--- DATA SUPPLIED ---

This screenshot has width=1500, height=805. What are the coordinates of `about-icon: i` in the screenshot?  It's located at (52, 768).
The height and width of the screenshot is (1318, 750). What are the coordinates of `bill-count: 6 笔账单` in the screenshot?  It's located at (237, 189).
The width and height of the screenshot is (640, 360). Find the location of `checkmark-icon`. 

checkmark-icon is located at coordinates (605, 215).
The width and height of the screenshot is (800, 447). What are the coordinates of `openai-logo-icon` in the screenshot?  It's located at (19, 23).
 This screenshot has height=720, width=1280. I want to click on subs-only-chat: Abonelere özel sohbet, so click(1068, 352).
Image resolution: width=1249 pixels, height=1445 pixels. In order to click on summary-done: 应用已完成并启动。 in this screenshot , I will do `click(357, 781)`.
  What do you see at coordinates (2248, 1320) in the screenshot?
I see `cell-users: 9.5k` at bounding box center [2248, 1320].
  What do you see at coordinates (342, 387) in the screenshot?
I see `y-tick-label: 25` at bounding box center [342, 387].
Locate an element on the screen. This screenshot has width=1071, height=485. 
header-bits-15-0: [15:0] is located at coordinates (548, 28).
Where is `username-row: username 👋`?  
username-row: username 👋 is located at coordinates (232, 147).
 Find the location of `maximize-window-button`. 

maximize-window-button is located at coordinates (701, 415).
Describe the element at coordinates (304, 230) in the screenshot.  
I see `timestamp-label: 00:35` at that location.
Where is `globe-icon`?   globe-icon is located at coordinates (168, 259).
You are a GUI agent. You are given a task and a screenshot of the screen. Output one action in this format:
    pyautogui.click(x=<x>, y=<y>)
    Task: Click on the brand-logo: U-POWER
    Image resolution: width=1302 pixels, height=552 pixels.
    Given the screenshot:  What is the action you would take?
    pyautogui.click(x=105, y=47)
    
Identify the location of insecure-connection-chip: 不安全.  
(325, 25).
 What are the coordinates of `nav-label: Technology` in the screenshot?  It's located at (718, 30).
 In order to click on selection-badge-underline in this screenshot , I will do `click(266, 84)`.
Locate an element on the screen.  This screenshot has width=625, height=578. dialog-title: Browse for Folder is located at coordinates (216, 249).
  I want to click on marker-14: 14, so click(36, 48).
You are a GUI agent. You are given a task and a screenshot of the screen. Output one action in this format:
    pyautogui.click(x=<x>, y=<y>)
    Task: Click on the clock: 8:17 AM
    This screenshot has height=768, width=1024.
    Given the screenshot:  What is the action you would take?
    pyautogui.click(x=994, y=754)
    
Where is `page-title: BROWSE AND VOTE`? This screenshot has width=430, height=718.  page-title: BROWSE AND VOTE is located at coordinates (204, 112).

---

**EXERCISE DETAILS**
Locate every line above that contains the word "What" and copy each one.

**RESULT OF THE EXERCISE**
This screenshot has width=1500, height=805. What are the coordinates of `about-icon: i` in the screenshot?  It's located at (52, 768).
The height and width of the screenshot is (1318, 750). What are the coordinates of `bill-count: 6 笔账单` in the screenshot?  It's located at (237, 189).
The width and height of the screenshot is (800, 447). What are the coordinates of `openai-logo-icon` in the screenshot?  It's located at (19, 23).
  What do you see at coordinates (2248, 1320) in the screenshot?
  What do you see at coordinates (342, 387) in the screenshot?
    Given the screenshot:  What is the action you would take?
 What are the coordinates of `nav-label: Technology` in the screenshot?  It's located at (718, 30).
    Given the screenshot:  What is the action you would take?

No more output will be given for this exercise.